Pero Marcela le comentó que indefectiblemente debía pedir cita previa. La enigmática y por ahora invisible interlocutora hizo caso omiso para decirle que daba igual, que daba lo mismo, que iría de todos modos. Que solucionarían lo que fuese en el mismo centro de estética.

Quince minutos más tarde le suena el videoportero. Se alivió al comprobar que no era ninguna mujer. Sino un hombre vestido de mensajero. Dijo que le traía un regalo y por el videoportero le mostró un ramo de flores.

“¿Eres Marcela?”, cuando la joven esteticién respondió afirmativamente, el hombre, bruscamente, le espetó un sonoro y lleno de rabia «¡hija de puta!» y le colocó un sombrero en la cabeza y salió corriendo.
A Marcela, que estaba acompañada de su hijo de ocho años, todo le empezó a quemar al instante: el sombrero estaba impregnado con pegamento corrosivo. Comenzó a sentirse mal.

No daba crédito a cuanto estaba sucediendo. Todo le ardía en su interior. La cabeza era un infierno lleno de calderas.

“Intenté retirarme el sombrero y aparecieron las quemaduras”, cuenta. “No sabía qué hacer, si quitarme el pegamento, salir corriendo, llamar a la Policía o a la ambulancia…”. Finalmente decidió ir a Urgencias donde la atendieron de quemaduras de segundo grado, por le que tuvieron que raparla el pelo al cero.
Cabe constatar que la Policía Judicial de la Pobla de Vallbona ha asumido la investigación.

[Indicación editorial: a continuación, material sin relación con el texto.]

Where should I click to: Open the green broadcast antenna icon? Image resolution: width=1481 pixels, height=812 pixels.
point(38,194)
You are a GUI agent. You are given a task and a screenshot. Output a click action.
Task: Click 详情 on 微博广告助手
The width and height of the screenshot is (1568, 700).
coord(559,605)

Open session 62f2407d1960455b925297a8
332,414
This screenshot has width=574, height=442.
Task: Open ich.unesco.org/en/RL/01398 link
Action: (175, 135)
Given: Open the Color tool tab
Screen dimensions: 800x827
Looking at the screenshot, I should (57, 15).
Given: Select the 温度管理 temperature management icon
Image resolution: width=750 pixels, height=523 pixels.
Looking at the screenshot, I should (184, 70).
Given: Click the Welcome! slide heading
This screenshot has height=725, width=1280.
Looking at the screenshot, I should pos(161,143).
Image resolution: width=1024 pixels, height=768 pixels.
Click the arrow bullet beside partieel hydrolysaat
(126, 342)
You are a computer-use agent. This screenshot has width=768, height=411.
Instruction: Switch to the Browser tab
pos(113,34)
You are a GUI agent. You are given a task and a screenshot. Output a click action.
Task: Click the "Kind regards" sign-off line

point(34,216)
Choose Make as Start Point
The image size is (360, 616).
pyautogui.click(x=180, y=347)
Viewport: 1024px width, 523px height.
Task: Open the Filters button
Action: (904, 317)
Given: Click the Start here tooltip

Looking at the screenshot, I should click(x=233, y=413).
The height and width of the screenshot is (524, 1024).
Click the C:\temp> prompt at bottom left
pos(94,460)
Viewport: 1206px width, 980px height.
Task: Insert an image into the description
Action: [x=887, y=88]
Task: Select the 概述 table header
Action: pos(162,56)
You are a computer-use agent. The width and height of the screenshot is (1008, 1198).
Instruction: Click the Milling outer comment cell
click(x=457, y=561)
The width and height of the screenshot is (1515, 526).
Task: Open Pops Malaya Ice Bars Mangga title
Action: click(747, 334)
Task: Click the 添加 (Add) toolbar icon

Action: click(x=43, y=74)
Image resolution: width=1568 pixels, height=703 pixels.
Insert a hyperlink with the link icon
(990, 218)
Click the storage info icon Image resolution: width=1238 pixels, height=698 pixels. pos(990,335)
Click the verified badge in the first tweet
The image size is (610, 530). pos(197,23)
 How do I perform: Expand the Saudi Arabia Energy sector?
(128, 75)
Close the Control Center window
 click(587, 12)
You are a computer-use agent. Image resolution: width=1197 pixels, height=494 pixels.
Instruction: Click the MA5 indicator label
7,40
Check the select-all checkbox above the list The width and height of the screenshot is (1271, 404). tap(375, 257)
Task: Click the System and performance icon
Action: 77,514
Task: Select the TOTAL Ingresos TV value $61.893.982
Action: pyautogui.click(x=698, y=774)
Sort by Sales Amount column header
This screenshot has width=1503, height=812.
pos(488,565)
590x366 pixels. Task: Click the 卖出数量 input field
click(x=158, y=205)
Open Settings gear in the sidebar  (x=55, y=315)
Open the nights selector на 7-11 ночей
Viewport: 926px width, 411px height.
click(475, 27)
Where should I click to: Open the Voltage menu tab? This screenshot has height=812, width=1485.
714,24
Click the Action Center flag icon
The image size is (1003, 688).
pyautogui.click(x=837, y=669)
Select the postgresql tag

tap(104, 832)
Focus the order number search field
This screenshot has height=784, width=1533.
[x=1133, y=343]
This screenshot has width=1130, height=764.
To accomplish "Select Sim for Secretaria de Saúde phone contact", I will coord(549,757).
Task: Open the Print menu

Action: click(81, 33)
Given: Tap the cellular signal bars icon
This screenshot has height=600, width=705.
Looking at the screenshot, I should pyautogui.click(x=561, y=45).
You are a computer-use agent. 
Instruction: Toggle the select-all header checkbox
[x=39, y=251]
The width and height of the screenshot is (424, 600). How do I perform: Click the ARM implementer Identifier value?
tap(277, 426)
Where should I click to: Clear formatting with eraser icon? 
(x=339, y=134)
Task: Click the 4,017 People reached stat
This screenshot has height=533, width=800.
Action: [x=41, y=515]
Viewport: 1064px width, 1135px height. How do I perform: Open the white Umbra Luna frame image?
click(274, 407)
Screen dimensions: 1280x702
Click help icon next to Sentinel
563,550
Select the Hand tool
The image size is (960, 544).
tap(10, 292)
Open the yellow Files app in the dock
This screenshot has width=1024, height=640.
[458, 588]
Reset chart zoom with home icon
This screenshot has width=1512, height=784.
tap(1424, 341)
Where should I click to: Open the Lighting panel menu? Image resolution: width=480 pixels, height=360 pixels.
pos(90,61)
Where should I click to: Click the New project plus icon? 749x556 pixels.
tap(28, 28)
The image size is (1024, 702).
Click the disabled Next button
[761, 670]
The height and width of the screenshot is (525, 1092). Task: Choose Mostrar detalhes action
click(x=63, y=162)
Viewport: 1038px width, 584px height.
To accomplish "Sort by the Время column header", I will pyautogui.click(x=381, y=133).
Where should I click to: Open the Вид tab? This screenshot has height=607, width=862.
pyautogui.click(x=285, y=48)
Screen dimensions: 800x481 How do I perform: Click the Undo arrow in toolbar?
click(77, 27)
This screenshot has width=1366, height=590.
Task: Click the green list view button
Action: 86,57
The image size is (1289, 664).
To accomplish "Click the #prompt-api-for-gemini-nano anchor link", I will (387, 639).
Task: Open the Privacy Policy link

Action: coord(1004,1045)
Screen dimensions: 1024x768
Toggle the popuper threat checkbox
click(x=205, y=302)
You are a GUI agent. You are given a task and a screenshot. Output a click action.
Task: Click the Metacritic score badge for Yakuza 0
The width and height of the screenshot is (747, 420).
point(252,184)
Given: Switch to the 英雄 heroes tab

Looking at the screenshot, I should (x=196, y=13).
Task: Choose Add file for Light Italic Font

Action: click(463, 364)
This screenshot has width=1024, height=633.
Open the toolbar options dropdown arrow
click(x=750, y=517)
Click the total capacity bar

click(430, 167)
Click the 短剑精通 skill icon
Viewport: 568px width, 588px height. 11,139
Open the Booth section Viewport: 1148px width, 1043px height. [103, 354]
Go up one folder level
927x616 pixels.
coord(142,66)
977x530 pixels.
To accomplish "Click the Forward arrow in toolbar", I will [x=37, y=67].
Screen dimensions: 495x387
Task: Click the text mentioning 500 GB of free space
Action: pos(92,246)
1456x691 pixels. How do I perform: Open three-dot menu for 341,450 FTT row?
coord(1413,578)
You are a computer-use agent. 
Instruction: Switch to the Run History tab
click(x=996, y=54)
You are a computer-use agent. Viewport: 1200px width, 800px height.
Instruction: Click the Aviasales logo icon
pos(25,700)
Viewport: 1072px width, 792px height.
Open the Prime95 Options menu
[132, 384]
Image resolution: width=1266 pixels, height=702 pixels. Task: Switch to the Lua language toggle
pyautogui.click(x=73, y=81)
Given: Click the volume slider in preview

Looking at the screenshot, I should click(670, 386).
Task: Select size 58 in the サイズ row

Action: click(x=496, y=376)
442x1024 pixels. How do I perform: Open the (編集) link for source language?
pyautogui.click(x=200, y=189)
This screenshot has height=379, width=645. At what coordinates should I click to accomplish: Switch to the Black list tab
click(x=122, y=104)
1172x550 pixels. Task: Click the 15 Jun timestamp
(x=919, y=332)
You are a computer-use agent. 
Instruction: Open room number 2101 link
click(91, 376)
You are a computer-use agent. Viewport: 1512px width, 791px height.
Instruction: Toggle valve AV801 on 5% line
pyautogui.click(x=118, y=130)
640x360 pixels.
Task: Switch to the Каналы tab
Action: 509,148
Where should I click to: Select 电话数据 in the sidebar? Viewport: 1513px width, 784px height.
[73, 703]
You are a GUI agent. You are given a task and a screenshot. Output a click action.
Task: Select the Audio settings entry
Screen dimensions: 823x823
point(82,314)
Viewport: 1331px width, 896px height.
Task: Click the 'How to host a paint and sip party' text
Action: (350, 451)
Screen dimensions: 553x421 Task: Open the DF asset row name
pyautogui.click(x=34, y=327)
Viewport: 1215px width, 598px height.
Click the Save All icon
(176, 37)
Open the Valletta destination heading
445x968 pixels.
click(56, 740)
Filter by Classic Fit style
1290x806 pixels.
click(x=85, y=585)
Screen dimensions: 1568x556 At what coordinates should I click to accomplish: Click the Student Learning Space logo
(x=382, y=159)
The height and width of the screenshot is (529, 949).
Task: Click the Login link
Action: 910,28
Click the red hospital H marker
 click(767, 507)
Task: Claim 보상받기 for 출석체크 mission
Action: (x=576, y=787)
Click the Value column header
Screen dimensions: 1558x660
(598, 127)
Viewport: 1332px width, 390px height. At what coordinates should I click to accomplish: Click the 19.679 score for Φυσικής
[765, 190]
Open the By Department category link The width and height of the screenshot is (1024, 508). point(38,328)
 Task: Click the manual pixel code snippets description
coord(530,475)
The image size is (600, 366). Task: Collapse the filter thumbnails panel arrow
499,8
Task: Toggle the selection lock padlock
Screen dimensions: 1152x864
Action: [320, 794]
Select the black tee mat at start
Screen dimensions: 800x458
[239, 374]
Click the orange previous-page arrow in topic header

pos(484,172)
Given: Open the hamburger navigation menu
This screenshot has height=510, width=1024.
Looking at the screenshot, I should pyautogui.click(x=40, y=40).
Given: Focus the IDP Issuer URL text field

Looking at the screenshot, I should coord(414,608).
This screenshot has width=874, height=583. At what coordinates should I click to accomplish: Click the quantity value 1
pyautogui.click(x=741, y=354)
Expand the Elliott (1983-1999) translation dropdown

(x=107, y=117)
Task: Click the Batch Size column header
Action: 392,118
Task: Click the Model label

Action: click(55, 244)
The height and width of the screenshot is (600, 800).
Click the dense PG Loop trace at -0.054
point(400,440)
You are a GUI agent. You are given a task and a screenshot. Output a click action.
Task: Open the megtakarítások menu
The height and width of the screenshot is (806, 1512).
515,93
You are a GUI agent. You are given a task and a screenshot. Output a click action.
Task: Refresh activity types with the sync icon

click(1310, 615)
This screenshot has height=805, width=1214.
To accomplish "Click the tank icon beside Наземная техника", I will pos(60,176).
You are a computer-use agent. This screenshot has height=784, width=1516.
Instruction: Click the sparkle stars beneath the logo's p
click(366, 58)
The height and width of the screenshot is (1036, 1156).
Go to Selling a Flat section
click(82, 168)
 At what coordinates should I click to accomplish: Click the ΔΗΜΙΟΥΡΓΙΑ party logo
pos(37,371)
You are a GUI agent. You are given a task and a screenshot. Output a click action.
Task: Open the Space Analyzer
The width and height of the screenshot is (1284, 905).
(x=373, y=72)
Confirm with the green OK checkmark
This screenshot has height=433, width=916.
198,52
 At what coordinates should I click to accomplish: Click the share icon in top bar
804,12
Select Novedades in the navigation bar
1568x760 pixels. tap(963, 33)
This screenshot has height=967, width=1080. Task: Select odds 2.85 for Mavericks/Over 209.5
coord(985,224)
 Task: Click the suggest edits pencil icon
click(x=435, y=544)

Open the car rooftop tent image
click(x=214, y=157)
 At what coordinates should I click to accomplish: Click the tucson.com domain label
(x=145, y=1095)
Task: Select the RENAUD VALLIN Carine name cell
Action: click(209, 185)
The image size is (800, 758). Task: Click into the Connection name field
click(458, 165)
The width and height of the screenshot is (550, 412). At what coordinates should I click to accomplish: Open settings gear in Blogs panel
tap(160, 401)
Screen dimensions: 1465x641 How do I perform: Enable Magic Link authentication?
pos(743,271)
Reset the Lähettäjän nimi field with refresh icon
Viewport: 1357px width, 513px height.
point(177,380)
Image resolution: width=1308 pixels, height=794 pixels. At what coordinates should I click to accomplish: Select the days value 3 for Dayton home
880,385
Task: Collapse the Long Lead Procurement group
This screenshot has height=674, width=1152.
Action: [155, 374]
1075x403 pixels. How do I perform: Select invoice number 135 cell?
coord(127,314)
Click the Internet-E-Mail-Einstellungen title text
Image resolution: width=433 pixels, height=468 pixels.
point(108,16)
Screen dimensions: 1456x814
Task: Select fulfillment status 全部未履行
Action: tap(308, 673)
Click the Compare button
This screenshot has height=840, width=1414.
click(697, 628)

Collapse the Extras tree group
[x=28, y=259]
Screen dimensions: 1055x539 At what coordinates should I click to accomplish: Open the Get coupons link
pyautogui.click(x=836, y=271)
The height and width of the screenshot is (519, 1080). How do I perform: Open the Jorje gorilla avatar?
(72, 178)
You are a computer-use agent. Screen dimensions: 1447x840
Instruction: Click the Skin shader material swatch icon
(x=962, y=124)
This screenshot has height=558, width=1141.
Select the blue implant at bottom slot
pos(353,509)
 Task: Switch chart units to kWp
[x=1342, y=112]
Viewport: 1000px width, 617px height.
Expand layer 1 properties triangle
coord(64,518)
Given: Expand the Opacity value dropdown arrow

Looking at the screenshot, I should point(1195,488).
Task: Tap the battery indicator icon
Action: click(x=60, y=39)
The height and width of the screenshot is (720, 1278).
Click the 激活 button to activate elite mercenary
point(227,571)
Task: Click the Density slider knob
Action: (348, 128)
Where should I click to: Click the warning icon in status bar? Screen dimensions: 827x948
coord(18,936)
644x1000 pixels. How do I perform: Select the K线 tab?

Los especialistas en criminalística han fotografiado todos los objetos del acto vandálico: desde el ramo de flores al gorro de tela impregnado de la mezcla corrosiva, así como las salpicaduras en la pared producidas cuando Marcela se arrancó bruscamente el sombrero instantes después de que el extraño se lo encasquetara en apenas unas décimas de segundos.

Un hecho muy lamentable. Marcela todavía está tratando de asimilar lo que le ha sucedido, dar con los autores del ataque y esclarecer el porqué de la agresión. El porqué es la gran incógnita. El quid de la cuestión. El precedente del suceso.

Aunque no lo puede asegurar está convencida que conoce a la autora de las llamadas desde hace no menos de cinco años y que el autor material de la agresión ha actuado a sueldo. “El pelo vuelve a crecer pero el daño psicológico… ahora tenemos miedo”.